◆ **Exercise brief**
Output, without alteration, the first line of the entries and each line after it, stopping with the line that contains "This screenshot has width=1278, height=688.".
[The records]
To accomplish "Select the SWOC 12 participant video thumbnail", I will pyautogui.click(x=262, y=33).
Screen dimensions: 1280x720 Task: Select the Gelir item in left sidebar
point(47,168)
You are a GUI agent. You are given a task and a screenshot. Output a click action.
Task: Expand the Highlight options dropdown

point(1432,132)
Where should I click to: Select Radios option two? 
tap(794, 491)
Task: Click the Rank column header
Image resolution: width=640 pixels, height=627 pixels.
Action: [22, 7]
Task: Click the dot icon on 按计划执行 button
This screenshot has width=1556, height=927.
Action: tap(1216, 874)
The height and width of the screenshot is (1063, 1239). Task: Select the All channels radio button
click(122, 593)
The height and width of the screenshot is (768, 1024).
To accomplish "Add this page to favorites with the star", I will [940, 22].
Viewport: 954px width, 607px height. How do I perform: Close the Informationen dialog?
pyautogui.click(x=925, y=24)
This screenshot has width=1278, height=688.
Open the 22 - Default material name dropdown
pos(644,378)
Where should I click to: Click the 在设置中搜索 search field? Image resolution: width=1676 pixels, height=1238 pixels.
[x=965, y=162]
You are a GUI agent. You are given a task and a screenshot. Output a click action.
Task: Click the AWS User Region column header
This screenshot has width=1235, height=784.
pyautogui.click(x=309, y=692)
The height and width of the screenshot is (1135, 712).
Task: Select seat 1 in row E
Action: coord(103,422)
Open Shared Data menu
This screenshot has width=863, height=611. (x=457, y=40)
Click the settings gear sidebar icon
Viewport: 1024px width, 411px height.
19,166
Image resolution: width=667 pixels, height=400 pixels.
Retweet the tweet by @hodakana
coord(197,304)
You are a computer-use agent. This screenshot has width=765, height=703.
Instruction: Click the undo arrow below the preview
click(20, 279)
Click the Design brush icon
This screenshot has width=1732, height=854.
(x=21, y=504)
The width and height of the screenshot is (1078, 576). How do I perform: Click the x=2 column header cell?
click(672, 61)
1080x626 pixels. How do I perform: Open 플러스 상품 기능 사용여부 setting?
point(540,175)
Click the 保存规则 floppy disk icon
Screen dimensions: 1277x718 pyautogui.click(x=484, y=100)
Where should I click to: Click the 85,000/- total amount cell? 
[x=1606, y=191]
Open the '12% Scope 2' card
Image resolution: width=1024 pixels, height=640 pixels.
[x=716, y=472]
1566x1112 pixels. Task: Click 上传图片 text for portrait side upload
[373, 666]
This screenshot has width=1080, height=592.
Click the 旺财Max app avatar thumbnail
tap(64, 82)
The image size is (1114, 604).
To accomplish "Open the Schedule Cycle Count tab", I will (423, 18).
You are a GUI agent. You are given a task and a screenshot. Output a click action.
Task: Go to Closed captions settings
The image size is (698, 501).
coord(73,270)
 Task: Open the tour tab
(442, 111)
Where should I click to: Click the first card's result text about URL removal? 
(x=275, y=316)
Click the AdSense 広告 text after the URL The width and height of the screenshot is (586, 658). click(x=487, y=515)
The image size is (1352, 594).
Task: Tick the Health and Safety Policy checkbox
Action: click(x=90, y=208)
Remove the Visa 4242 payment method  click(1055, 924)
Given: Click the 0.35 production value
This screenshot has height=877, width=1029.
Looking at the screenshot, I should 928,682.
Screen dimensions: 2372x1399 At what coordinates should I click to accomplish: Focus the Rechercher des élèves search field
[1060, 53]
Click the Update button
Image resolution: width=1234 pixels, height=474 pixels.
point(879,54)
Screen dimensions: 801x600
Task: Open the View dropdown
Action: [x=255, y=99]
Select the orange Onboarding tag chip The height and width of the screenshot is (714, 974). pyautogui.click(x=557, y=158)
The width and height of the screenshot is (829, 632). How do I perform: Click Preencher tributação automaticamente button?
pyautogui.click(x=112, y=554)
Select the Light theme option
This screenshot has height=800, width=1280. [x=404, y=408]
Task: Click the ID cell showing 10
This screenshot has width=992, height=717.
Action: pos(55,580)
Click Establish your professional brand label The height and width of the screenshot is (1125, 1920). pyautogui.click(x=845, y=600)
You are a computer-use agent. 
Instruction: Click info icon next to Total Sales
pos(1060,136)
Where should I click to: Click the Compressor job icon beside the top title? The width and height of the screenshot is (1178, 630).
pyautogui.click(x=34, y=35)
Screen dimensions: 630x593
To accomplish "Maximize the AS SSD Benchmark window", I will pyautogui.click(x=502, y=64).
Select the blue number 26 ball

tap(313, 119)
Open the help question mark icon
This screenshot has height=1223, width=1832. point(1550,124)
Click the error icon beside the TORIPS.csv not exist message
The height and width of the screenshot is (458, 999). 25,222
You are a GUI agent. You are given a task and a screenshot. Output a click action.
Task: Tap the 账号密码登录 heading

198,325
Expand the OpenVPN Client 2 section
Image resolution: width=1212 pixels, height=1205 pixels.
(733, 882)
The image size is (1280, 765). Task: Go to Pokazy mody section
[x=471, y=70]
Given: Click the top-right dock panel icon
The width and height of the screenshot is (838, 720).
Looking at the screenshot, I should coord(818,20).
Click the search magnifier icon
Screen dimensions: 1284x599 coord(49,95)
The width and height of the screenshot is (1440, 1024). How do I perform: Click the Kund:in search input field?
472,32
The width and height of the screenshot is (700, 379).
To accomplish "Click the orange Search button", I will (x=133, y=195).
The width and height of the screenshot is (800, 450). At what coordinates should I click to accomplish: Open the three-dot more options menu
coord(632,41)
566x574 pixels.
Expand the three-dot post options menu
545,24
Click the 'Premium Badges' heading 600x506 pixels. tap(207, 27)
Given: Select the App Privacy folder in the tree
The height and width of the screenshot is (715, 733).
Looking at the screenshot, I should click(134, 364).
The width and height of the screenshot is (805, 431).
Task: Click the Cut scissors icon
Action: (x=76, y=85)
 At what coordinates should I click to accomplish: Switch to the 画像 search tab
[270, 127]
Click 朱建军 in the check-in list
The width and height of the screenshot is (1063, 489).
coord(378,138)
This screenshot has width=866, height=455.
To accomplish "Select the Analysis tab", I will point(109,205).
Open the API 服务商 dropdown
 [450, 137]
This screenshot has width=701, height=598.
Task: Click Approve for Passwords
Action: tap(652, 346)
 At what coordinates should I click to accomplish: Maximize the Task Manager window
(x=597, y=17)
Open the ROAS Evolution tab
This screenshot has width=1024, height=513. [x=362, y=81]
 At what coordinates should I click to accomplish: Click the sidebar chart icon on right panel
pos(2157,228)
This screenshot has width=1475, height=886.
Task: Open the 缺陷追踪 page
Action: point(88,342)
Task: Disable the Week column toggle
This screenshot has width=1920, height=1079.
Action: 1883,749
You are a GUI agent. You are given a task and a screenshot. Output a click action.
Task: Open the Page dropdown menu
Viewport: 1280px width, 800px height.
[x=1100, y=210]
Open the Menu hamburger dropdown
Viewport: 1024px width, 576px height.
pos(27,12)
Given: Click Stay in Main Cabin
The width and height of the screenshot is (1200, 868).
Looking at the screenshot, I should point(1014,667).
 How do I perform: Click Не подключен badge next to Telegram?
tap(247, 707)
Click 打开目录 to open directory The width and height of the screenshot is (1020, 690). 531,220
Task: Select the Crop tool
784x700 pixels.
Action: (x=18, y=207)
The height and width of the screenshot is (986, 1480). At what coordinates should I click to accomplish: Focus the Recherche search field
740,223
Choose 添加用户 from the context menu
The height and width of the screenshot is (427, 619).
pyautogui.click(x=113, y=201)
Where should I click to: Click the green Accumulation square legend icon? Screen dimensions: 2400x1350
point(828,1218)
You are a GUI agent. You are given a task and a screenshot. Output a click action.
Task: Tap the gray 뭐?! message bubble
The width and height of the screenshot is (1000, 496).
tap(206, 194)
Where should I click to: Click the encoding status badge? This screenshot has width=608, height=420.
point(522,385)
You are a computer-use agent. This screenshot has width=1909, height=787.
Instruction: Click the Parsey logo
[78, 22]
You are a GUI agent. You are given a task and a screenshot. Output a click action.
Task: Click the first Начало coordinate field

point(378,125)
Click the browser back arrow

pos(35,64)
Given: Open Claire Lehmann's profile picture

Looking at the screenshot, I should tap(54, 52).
[/The records]
◆ **Exercise result**
To accomplish "Select the SWOC 12 participant video thumbnail", I will pyautogui.click(x=262, y=33).
Screen dimensions: 1280x720 Task: Select the Gelir item in left sidebar
point(47,168)
You are a GUI agent. You are given a task and a screenshot. Output a click action.
Task: Expand the Highlight options dropdown

point(1432,132)
Where should I click to: Select Radios option two? 
tap(794, 491)
Task: Click the Rank column header
Image resolution: width=640 pixels, height=627 pixels.
Action: [22, 7]
Task: Click the dot icon on 按计划执行 button
This screenshot has width=1556, height=927.
Action: tap(1216, 874)
The height and width of the screenshot is (1063, 1239). Task: Select the All channels radio button
click(122, 593)
The height and width of the screenshot is (768, 1024).
To accomplish "Add this page to favorites with the star", I will [940, 22].
Viewport: 954px width, 607px height. How do I perform: Close the Informationen dialog?
pyautogui.click(x=925, y=24)
This screenshot has width=1278, height=688.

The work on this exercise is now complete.